The working team is paid R80/day by the Municipality to perform various duties in Langrug, including the cleaning and maintenance of greywater channels. We had only seen the working team clean the channels once or twice even though this was a task that is meant to be done on a daily basis. Dawie had also expressed concern regarding this issue and brought it up during the partnership meeting on Tuesday. He suggested that if the working team did not start cleaning the channels more, he would suspend the Langrug program. We inadvertently discussed the matter with the working team after the partnership meeting.

Cast of Characters

WPI students, women working team members


Wendy House


We started a brief discussion with the working team where we asked what skills they wanted to learn from us in the remaining time we have in Langrug. They asked us to teach them basic computer and reporting skills, which we wholeheartedly agreed to. We then asked them if there was anything they wanted us to learn or see, and Juan suggested we learn about the greywater cleaning process. This inadvertently prompted a lengthy, passionate discussion about the issue.

We figured out that the channels had only been cleaned once or twice in the month that WPI had been there. The women have become hesitant to clean them because the greywater gives them skin rashes. Kholeka and Khungeka had especially visible skin issues that they say came from cleaning the channels. Kholeka said that she had “resigned” because her body could not handle the process. We asked whether they used gloves or boots and found out that they did not possess any, meaning they were cleaning the channels in sandals and with their bare hands.

A heated discussion ensued where Amanda and Siyanda discussed various issues with the greywater maintenance. At times it seemed as if Amanda and the other women were trying to blame Alfred and Trevor for not assisting them with the cleaning, or blaming each other for standing around while others worked. Siyanda quickly shut this conversation down by saying that they alone were responsible for not keeping up with the work. She said that she was lucky enough because her husband supplied her with gloves to use, but that everyone else wasn’t as fortunate. She talked about how children playing in the channel get diarrhea and how generally unhealthy it is to be exposed to it. At one point Siyanda said that the issue started once the Municipality provided a stipend for their work. Initially, the community volunteered to maintain the channels, so if the working team didn’t do it one day, someone else did. But after the maintenance fell into the job description of the working team, the community saw the maintenance as a working team job only. So if the working team didn’t clean the channels, they just didn’t get cleaned at all.

We asked the working team why they did not bring any of this up with the Municipality but we only got vague answers from them. We also could not tell if they had ever been given protective gear in the past.


This was an intense discussion that we were not expecting. We had seen pictures of the women cleaning the channels but did not even notice that they lacked gloves and shoes, or we at least failed to recognize that the lack of protective gear might not be due to ignorance.

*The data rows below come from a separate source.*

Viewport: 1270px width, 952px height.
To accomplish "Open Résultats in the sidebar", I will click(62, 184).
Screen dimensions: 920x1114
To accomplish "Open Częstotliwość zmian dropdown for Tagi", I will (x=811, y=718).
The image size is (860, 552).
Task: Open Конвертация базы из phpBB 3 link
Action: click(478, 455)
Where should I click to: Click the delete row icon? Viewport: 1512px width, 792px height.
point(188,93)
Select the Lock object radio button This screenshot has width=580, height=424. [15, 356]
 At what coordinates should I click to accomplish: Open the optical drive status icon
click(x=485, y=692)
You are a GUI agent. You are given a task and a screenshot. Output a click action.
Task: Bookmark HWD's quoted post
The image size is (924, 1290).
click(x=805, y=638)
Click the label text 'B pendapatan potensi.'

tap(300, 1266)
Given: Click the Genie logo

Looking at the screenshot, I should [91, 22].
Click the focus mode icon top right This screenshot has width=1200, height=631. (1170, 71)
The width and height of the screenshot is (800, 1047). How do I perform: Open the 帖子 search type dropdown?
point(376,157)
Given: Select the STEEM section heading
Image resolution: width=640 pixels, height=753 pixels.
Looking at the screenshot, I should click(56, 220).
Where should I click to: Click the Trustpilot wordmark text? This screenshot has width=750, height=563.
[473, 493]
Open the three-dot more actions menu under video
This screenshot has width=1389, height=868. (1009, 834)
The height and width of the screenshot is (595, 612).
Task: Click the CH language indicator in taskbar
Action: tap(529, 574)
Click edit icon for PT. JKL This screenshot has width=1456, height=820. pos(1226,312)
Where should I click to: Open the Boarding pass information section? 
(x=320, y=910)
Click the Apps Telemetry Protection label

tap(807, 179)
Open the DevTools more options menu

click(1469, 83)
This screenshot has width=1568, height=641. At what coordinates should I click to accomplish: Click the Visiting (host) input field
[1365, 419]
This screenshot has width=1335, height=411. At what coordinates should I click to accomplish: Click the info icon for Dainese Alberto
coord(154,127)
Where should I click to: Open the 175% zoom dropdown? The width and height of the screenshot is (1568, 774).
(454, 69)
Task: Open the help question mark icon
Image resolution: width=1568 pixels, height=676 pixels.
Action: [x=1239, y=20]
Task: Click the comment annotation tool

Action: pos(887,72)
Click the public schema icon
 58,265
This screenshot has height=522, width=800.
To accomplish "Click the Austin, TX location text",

We were initially of the impression that the working team was just being lazy or disorganised when it came to cleaning the channels; we never considered the possibility that they were putting themselves at an immense health risk. We are constantly side-stepping around the channels ourselves but never considered the implications of cleaning them with our bare hands. We were somewhat irritated that the issue was not brought up sooner; we’ve been so distracted with designs for an MPC and reblocking that we failed to discover a pertinent health risk that has an easy solution. The role of the Municipality in providing this gear has also been called into question. It is possible that the Municipality initially provided gloves, etc to the team but they were lost or stolen. Even if that was the case, the Municipality still has the responsibility to protect its employees (the working team) from an apparent health risk. It seems like we (WPI and the Municipality) assumed that the greywater cleaning was not getting done due to work ethic and personal issues, and we are now proactively trying to remedy the problem while attempting to maintain the sense of a partnership by involving the working team and the Municipality.